**EXERCISE OBJECTIVE**:
Exactly as written, output each of the entries below.

Records from a data source:
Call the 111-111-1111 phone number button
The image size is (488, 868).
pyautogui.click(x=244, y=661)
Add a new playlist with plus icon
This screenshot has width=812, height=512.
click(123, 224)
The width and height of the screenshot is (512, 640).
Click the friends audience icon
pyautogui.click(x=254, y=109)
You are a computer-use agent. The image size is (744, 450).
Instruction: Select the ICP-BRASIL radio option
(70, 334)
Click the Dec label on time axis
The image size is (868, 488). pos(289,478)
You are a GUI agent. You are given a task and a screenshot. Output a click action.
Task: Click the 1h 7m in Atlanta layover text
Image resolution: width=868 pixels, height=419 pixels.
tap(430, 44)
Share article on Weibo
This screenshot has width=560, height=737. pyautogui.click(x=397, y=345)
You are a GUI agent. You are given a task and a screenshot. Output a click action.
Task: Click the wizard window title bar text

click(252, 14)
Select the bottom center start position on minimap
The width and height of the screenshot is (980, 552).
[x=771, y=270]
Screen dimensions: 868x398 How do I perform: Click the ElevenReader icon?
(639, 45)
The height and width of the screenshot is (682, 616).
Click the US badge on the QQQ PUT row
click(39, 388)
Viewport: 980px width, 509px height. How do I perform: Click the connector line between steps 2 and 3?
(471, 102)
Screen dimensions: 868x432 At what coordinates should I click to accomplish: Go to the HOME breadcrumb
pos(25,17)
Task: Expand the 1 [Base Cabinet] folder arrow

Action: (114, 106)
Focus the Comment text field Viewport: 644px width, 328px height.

**RESPONSE FOR THIS EXERCISE**:
Call the 111-111-1111 phone number button
The image size is (488, 868).
pyautogui.click(x=244, y=661)
Add a new playlist with plus icon
This screenshot has width=812, height=512.
click(123, 224)
The width and height of the screenshot is (512, 640).
Click the friends audience icon
pyautogui.click(x=254, y=109)
You are a computer-use agent. The image size is (744, 450).
Instruction: Select the ICP-BRASIL radio option
(70, 334)
Click the Dec label on time axis
The image size is (868, 488). pos(289,478)
You are a GUI agent. You are given a task and a screenshot. Output a click action.
Task: Click the 1h 7m in Atlanta layover text
Image resolution: width=868 pixels, height=419 pixels.
tap(430, 44)
Share article on Weibo
This screenshot has width=560, height=737. pyautogui.click(x=397, y=345)
You are a GUI agent. You are given a task and a screenshot. Output a click action.
Task: Click the wizard window title bar text

click(252, 14)
Select the bottom center start position on minimap
The width and height of the screenshot is (980, 552).
[x=771, y=270]
Screen dimensions: 868x398 How do I perform: Click the ElevenReader icon?
(639, 45)
The height and width of the screenshot is (682, 616).
Click the US badge on the QQQ PUT row
click(39, 388)
Viewport: 980px width, 509px height. How do I perform: Click the connector line between steps 2 and 3?
(471, 102)
Screen dimensions: 868x432 At what coordinates should I click to accomplish: Go to the HOME breadcrumb
pos(25,17)
Task: Expand the 1 [Base Cabinet] folder arrow

Action: (114, 106)
Focus the Comment text field Viewport: 644px width, 328px height.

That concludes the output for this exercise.